• PROVIDED PASSAGE:
▼
David Andolfatto has been "the recipient of hundreds of rather nasty emails lately":

The Ron Paul Thing: I've taken down my post entitled "Ron Paul's Money Illusion" because it seems to have provoked mindless rage rather than thoughtful debate.

A part of this is my fault for saying that, while I respected many of the Congressman's libertarian ideals, I thought that he could be more circumspect at times. Well, I didn't exactly use this language, if you know what I mean. And for that, I want to apologize to the Congressman and all of his ardent supporters.

Having said this, I stand by the substantive point that I was trying to make. That column, however, was written too hastily. So I think I'll rewrite it, this time a little more carefully, and with a little less colorful language...

Here's his next post:

The free-banking vs. central-banking debate: ...As many of you can imagine, I've been the recipient of hundreds of rather nasty emails lately. I don't know any other way to describe it except as "awesome." Oh, I don't especially like being called names and being insulted, but it's no big deal (academics need pretty thick skins to survive). The awesome part is how people are so eager to express their views. ...
Now for a little story--some background, I guess. Long ago, a remarkable debate took place about the optimal way to organize an economy's money and banking system. The proponents of free-banking eventually lost out to those who favored some form of central bank regime. The nature of these debates are nicely summarized by Vera Smith in her book, The Rationale of Central Banking. ...
As an academic who has devoted a considerable amount of time on the subject, I cannot say that I presently fall strongly on either side of the debate. I can see merits (and defects) in both points of view. ...
To make a solid case one way or the other, it is important to keep the facts straight..., not to present data in a misleading light. Now, I do not think everything Ron Paul says is wrong. In fact, as I said in my original post, I appreciate the libertarian philosophy. But if one wants to promote libertarianism based on sound intellectual foundations, it does the cause no good to make and promote misguided statements about money, prices, and the role of central banks. History is replete with examples of  bad government policies in place well before the existence of central banks. In my view, it is wrong to convey the impression that something close to economic nirvana will dawn in the absence of a central bank. ...
It is my belief that Ron Paul promotes a misleading argument concerning the fact that our price-level today is much higher today than it was 100 years ago. His argument implicitly suggests that nominal wages today would be roughly where they are at even in the absence of currency debasement. This is, in my view, just plain wrong.
▲
• SUPPLIED INFORMATION:
▼
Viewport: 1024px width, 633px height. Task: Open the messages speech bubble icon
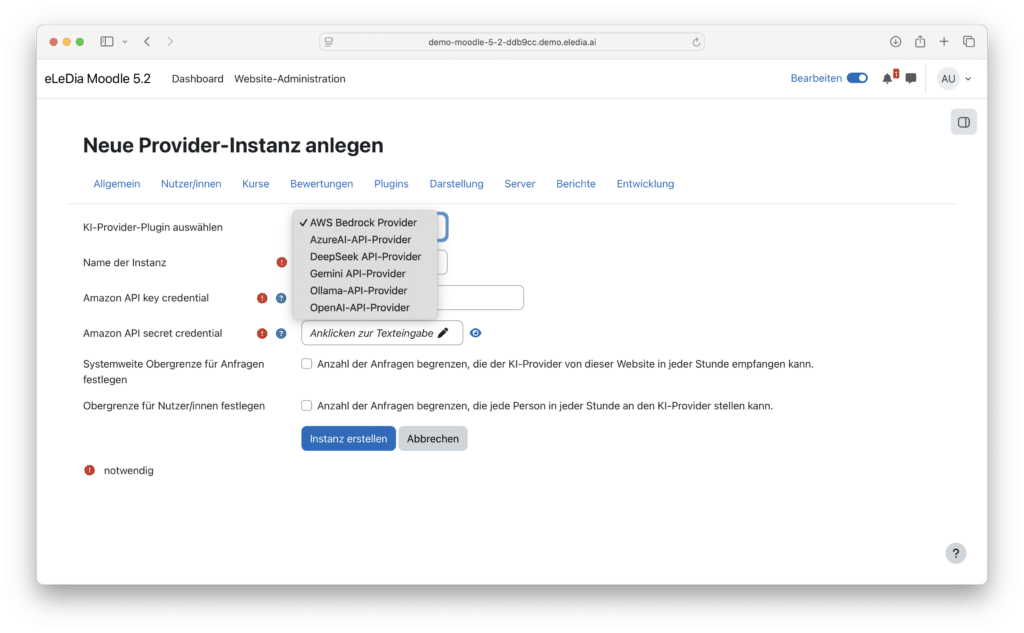point(911,79)
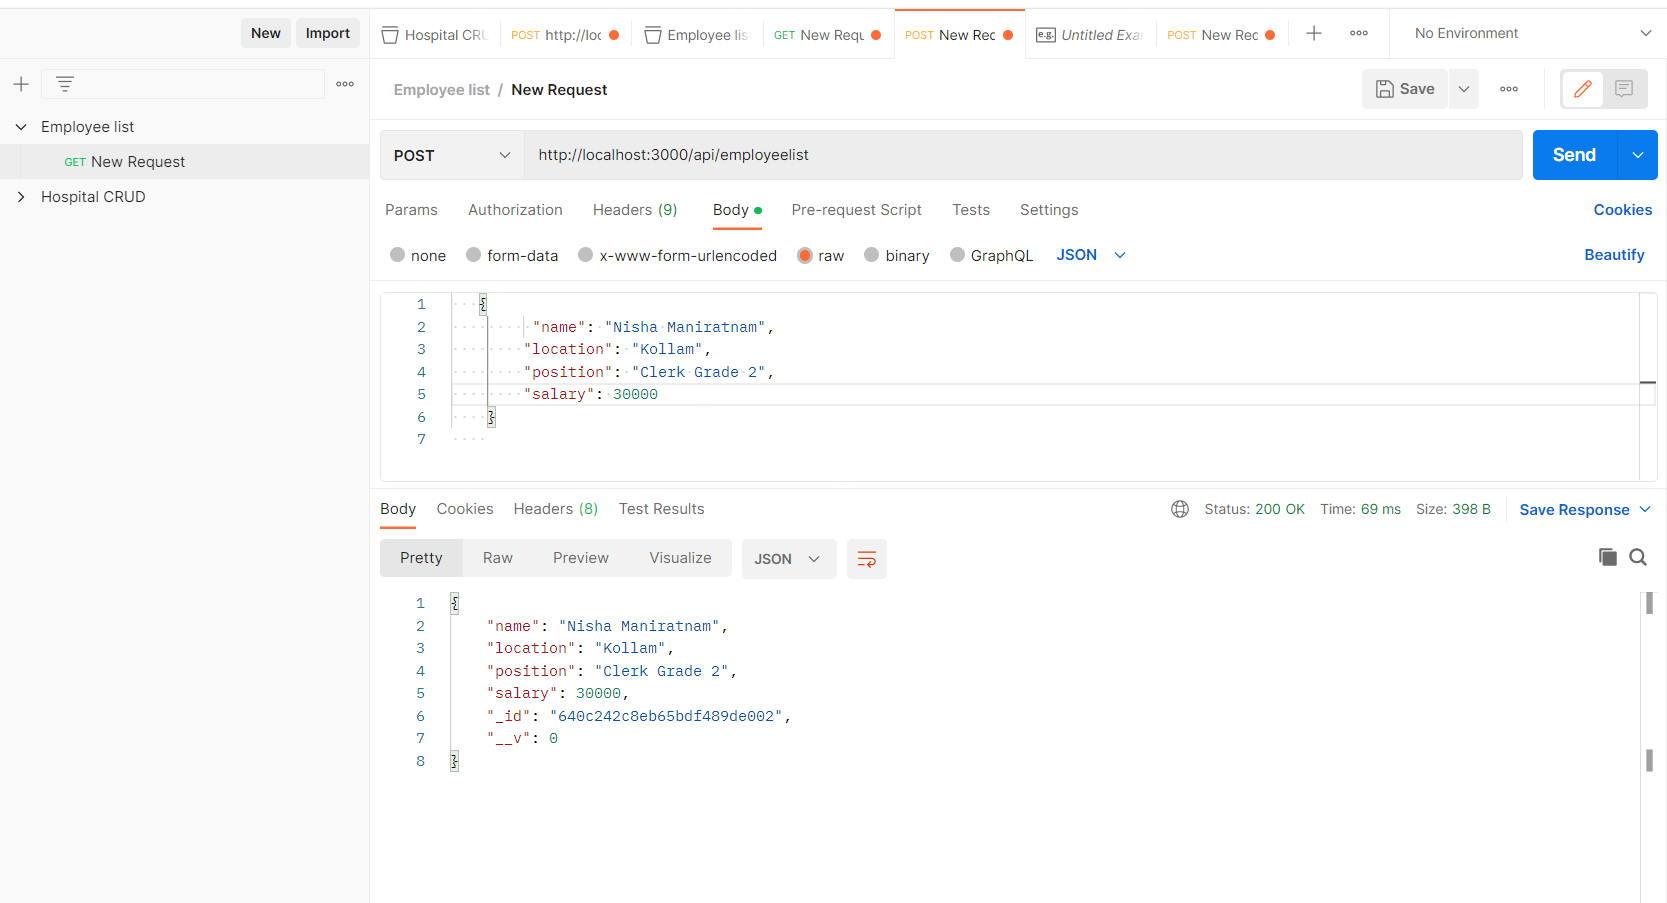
▲
• WHAT TO PRODUCE: Retype the Ron Paul passage word for word, starting with "A part of this is" and going on through "his ardent supporters.".

• SOLUTION TO THIS PROBLEM:
A part of this is my fault for saying that, while I respected many of the Congressman's libertarian ideals, I thought that he could be more circumspect at times. Well, I didn't exactly use this language, if you know what I mean. And for that, I want to apologize to the Congressman and all of his ardent supporters.